### VORLIEGENDER TEXT
'''

Vielleicht hätte er einfach nur gesagt, wie er es in seiner Rede anlässlich der Verleihung des Ernst-Bloch-Preises getan hat, dass die vielen Lobreden, die über ihn geschrieben wurden, "wirklich zu großzügig" seien, da sie allein seiner individuellen Person jene Eigenschaften und Qualitäten zuschreiben würden, die eigentlich das Produkt sozialer Bedingungen sind.
Nein, ich werde ihn jetzt nicht hintergehen, indem ich ihm Ehre erweise. Nein, ich werde ihn jetzt nicht hintergehen, indem ich es unterlasse, ihm Ehre zu erweisen.
Als ich in Paris ankam, hat mir Inès Dutzende von Nachrufen gezeigt, die in Frankreich erschienen waren. Im Collège de France findet im Nachbarraum gerade eine Versammlung von Kollegen und Mitarbeitern Bourdieus statt, und mir wird schlagartig klar, was für ein Zufall es ist, dass ausgerechnet ich, deren Kenntnisse seiner Arbeit so zufällig sind, nun diesen Text über Bourdieu schreiben soll. Ich weiß kaum mehr als aus zweiter Hand von der Wirkung seiner aktivistischen Betätigungen in den letzten zehn Jahren. Ich bin weder Soziologin noch Ethnografin noch Philosophin. Ich kann seine Forschungen und Theorien nicht in ihrem intellektuellen Kontext bewerten. Also sitze ich hier und stelle fest, dass ich mich auf die Erzählung in der ersten Person zurückziehe (womit ich das Risiko eingehe, eine Erfahrung zu individualisieren, die, wie Bourdieu es mit Bachelard gesagt haben würde, nur ein "bestimmter Moment des Möglichen" ist). Theoretische Überblicke und künstlerische Anwendungen müssen also warten. Die Werkzeuge der Universalisierung stehen mir nicht zur Verfügung. Ich sitze hier und fühle mich wieder auf den Status einer Studienabbrecherin zurückgeworfen, die ihr Versagen mit der hoffnungslosen Bemühung kompensiert, wie verrückt Buchläden zu durchkämmen, ohne Ordnung und Plan. Was ich über seine Arbeit weiß, deckt sich mit Bourdieus Beschreibung des Autodidakten und seines Wissens (ich suche in einer geliehenen Ausgabe von "Die feinen Unterschiede" nach der entsprechenden Passage): Es ist nicht mehr als eine Kette "loser Perlen, die er bei seinem vereinzelten Lernen ohne Kenntnis der institutionell genormten Etappen und Hindernisse (...) angehäuft hat" und "die nur der biographische Zufall miteinander verbindet."

'''

### AUFGABEN
1. Schreib den Abschnitt aus dem Text über Bourdieu ab, beginnend bei „Vielleicht hätte er“ und endend bei „Ehre zu erweisen.“. Benenne dabei „Ehre“ in „Respekt“ um.
2. Beantworte nach dem Text über Bourdieu kurz:
(a) In welcher Stadt hat Inès der erzählenden Person Dutzende von Nachrufen gezeigt?
(b) Wo findet im Nachbarraum eine Versammlung von Kollegen und Mitarbeitern Bourdieus statt?
(c) In welchem Buch sucht die erzählende Person nach der Passage über den Autodidakten?
Das Material spielt dafür keine Rolle.

### AUSZUG DATENSATZ
'''

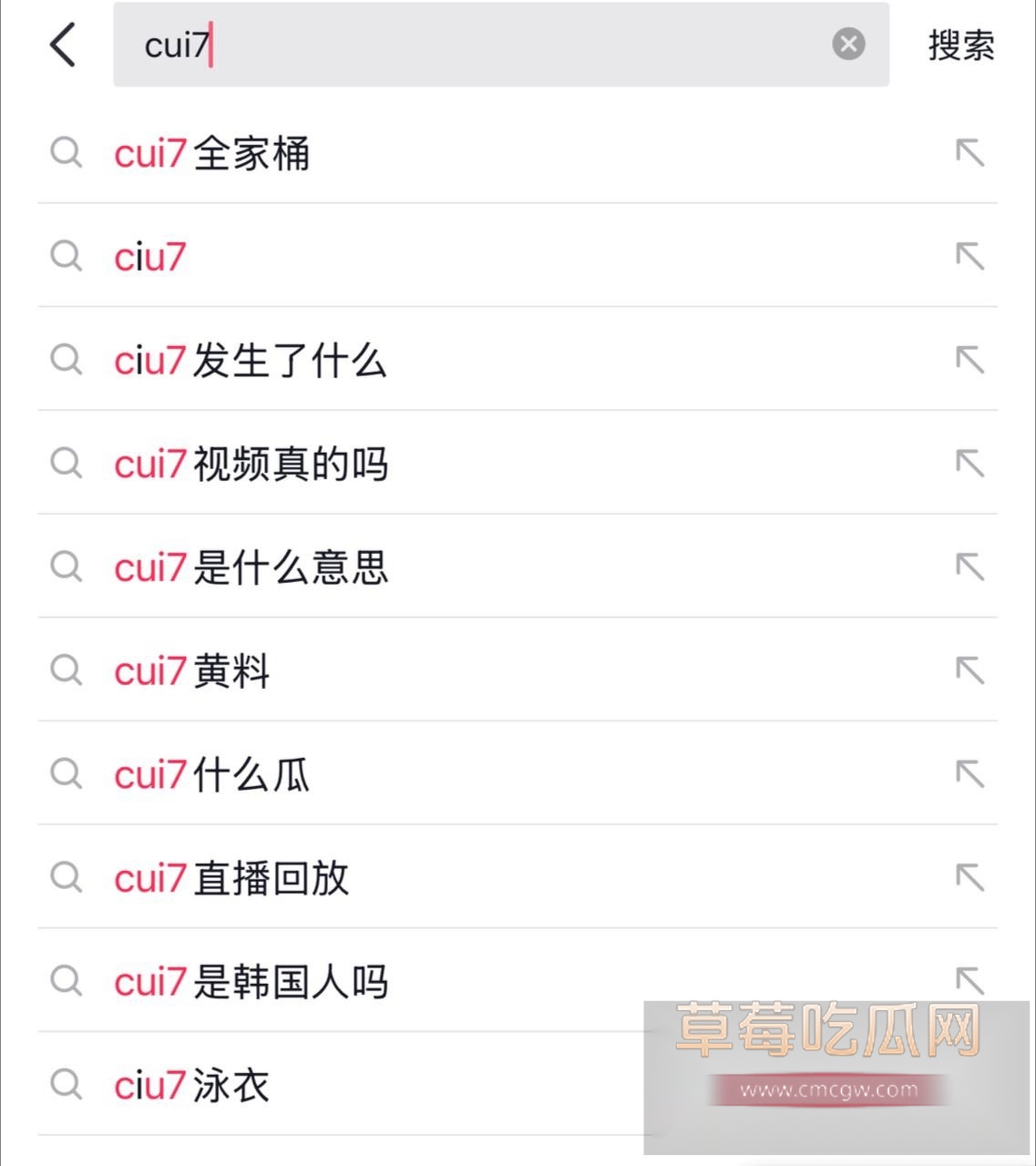Clear the search field with the X icon
This screenshot has height=1166, width=1036.
[x=846, y=44]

'''

### LÖSUNGEN
1.
Vielleicht hätte er einfach nur gesagt, wie er es in seiner Rede anlässlich der Verleihung des Ernst-Bloch-Preises getan hat, dass die vielen Lobreden, die über ihn geschrieben wurden, "wirklich zu großzügig" seien, da sie allein seiner individuellen Person jene Eigenschaften und Qualitäten zuschreiben würden, die eigentlich das Produkt sozialer Bedingungen sind.
Nein, ich werde ihn jetzt nicht hintergehen, indem ich ihm Respekt erweise. Nein, ich werde ihn jetzt nicht hintergehen, indem ich es unterlasse, ihm Respekt zu erweisen.

2.
(a) In Paris.
(b) Im Collège de France.
(c) In „Die feinen Unterschiede“.